I am going to be doing RNAseq in batches. This is the situation: Each batch will have different samples, use the same machine, use the same library kit (but not the same prep) , and separated by a few months. Do people ever use a reference sample in these instances to normalize for any batch effects. For example create a large set of aliquots of RNA of the exact same sample or pool of samples and monitor how gene values change across batches. (Lets assume for the sake of argument degradation is not an issue, and that we spread all samples across all lanes of the machine, the timescales I am thinking are approximately 1 year, maybe it is not appropriate to make this assumption?).This paper below used control samples sequenced on two machines to control for platform. "Multi-platform analysis of 12 cancer types reveals molecular classification within and across tissues-of-origin". I haven't found many other papers that do this.
From the supplement:
We used a set of 19 colon samples that were sequenced on both platforms to estimate platform differences. A limitation of this approach is that the platform correction was restricted to the 16,116 (out of the 20,531 total) genes expressed in colon, defined as those with 3 or more reads. Upper quartile normalized RSEM data was log2 transformed.
Genes with a value of zero were set to the missing value after log2 transformation and genes were filtered if they had missing data in greater than 30% of samples. For the 19 colon samples sequenced on each platform, within each dataset the gene median were calculated.
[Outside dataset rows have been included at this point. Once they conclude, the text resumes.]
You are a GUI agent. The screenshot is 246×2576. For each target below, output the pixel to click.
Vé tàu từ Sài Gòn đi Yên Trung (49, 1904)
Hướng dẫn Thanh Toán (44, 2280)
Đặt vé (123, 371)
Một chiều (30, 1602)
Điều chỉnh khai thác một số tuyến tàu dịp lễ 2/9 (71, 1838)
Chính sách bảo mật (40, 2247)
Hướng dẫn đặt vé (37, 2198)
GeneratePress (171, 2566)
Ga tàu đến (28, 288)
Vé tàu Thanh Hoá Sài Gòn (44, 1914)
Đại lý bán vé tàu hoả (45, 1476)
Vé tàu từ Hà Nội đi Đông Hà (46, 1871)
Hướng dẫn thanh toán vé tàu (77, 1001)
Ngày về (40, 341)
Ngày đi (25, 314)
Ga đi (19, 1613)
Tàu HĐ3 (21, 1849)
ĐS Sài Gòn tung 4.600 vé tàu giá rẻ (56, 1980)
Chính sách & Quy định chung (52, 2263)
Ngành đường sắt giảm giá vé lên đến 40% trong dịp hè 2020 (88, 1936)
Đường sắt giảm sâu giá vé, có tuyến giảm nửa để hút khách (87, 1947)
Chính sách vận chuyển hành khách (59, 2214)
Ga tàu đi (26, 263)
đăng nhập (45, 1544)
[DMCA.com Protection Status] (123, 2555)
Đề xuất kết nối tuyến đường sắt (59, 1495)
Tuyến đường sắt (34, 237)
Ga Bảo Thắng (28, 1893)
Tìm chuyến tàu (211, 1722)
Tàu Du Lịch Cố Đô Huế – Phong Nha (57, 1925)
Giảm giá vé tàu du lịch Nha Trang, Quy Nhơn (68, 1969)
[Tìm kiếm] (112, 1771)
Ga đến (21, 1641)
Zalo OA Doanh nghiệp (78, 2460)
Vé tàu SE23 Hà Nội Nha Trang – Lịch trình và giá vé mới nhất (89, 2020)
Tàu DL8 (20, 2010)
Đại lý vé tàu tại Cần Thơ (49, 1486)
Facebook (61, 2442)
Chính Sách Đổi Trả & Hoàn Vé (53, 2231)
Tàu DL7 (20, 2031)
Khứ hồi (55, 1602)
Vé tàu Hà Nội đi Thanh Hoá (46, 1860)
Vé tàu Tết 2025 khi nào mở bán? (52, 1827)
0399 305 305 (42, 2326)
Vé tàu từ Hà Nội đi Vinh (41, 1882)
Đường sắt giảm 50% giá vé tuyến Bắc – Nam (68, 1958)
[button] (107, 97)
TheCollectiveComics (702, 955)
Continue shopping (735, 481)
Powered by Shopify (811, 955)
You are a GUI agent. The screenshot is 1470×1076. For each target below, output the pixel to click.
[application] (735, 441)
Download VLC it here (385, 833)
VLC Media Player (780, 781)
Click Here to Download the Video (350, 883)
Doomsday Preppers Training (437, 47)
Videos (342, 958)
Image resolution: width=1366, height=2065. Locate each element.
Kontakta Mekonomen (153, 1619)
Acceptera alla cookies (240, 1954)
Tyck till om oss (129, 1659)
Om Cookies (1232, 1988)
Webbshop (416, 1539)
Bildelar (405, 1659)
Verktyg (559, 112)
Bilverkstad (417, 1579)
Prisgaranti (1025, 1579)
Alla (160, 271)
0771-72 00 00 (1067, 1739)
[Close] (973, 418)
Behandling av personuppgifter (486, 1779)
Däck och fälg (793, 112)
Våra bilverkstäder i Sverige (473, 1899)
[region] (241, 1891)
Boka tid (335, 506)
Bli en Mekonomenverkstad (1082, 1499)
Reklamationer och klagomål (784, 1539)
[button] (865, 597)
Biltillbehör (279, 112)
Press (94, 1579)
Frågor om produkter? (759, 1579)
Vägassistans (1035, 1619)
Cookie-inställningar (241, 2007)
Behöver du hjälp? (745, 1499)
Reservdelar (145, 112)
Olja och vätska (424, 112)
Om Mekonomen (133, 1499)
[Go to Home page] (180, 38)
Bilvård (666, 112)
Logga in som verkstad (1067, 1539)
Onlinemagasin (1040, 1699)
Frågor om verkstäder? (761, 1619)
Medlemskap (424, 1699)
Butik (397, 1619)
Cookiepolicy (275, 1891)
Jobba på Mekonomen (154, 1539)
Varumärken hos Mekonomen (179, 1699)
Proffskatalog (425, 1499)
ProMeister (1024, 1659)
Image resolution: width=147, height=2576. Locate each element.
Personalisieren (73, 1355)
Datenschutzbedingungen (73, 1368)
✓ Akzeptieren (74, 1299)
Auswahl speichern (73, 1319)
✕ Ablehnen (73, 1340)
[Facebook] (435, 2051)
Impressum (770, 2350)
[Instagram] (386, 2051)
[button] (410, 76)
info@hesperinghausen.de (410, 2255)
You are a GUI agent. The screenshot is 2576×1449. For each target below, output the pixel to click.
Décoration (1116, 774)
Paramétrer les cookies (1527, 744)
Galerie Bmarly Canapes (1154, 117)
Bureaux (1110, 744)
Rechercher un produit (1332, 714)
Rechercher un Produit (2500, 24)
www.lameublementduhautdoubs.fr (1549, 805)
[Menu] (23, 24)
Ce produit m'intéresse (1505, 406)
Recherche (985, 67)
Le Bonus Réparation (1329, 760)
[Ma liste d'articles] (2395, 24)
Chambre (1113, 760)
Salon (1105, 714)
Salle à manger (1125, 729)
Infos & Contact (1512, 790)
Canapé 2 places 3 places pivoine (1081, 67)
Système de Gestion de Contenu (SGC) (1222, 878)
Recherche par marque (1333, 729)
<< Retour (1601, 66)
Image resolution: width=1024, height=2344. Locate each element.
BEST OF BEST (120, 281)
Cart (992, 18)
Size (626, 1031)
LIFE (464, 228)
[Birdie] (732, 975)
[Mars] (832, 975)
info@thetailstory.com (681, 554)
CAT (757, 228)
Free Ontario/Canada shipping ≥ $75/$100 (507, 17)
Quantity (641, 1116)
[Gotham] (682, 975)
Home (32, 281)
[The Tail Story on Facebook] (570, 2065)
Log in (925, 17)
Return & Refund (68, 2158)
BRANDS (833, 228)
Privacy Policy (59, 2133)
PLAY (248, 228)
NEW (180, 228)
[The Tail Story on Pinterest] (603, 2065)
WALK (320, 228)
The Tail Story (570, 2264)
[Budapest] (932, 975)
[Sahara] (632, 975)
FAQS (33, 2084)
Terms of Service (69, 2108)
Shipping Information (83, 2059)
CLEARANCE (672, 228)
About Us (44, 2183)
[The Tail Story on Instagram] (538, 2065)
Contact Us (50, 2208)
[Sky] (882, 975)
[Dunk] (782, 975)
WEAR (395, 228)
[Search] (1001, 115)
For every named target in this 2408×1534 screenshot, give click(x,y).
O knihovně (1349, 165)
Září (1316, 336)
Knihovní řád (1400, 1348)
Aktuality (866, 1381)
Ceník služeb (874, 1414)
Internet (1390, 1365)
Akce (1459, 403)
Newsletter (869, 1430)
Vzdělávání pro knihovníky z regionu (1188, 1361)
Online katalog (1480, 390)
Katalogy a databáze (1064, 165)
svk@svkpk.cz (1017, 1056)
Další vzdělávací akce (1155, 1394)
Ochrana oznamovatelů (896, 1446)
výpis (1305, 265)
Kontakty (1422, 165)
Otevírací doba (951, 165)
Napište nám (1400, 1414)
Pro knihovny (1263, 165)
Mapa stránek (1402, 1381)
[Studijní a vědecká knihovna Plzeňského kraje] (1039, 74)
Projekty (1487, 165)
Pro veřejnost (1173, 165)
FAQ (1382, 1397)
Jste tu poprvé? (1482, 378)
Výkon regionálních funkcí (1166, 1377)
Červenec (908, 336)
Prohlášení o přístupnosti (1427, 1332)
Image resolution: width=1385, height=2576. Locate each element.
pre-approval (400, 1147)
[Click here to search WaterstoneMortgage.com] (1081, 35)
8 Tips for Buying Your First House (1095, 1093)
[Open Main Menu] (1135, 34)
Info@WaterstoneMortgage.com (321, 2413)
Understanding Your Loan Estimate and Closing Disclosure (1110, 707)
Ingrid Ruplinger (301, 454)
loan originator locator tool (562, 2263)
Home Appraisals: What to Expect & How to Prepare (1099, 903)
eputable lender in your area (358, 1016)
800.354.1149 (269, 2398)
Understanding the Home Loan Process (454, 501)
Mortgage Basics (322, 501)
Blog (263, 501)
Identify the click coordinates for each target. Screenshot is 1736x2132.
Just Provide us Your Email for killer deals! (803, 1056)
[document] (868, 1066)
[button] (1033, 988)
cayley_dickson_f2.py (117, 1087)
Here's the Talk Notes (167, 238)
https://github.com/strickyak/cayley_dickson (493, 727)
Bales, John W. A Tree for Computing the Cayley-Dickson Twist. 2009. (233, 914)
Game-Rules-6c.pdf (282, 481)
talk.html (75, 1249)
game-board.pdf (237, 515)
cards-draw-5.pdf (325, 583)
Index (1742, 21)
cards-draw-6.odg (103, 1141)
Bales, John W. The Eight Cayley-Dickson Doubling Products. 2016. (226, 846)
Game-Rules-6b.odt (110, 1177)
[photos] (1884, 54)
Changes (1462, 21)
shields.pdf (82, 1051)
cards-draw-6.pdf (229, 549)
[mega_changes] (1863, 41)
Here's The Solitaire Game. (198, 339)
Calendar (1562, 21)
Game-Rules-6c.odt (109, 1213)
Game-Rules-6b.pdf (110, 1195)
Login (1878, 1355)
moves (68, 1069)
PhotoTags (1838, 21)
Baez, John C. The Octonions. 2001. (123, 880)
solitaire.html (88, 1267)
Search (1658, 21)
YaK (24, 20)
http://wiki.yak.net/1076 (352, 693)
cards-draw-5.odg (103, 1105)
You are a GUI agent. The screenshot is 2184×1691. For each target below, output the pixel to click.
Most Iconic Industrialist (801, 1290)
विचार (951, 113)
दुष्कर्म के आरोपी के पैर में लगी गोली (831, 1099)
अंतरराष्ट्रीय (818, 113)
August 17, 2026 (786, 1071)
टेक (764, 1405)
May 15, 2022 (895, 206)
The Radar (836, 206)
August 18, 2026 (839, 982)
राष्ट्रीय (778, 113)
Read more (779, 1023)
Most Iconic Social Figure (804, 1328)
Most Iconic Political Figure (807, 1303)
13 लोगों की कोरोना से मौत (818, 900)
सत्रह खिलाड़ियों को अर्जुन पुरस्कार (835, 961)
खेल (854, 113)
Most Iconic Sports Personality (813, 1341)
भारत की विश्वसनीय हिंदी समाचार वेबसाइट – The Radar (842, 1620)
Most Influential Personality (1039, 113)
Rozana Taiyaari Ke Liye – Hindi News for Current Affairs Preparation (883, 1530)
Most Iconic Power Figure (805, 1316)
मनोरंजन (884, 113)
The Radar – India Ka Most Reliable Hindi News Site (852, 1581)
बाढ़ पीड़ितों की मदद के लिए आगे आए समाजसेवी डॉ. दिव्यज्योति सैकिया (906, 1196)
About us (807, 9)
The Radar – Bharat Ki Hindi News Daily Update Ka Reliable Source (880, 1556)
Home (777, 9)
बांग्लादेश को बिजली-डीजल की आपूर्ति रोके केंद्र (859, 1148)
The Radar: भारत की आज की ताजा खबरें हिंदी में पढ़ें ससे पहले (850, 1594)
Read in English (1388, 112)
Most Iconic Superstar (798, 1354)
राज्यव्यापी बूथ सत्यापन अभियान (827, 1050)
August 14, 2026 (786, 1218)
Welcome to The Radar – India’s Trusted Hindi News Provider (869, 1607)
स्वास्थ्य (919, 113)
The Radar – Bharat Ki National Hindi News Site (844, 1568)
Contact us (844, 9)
The difference between the GAII platform and the HiSeq platform was calculated and subtracted from the full set of GAII data. The corrected GAII set was merged with the HiSeq data set followed by gene median centering.
Is this strategy a good or bad idea, vs other techniques of controlling for batch effect. Lets say spike ins which are mostly just qc and library normalization. Or techniques like COMBAT which require good representation of your populations in your batches so that batch and biology of interest are not confounded.
Any insight is useful.
edit: I will be sequencing clinical samples.
Hi Carlo, It's been several years since you posted this, but I'd like to ask you a question about normalization of two batches of samples showing perfect confounding. A group of samples with treatment "A" was prepared and sequenced in a separate batch from treatment "B" group. From what I've read, there seems to be no good way to correct for batch effects when there is a totally confounding variable. I'd like to know if it is advisable for us to resequence treatment "A" group with one of the samples present in treatment "B" group so that we can use the new sample from treatment "B" group to normalize the old data from samples in treatment "B" group. Ultimately we would like to run differential expression analysis on the two groups which currently show perfect confounding due to either biological differences, sequencing batch, or preparation batch. Can you offer any suggestions, or do you think will we need to resequence both groups in one batch? Thank you in advance.
Yes, to perform sound differential expression analysis, a least one sample of "A" should be prepared/sequenced with at least one sample from"B". In theory, this will be sufficient to control for batch effect, although it is always best (but not always possible) to sequence both groups fully in one batch.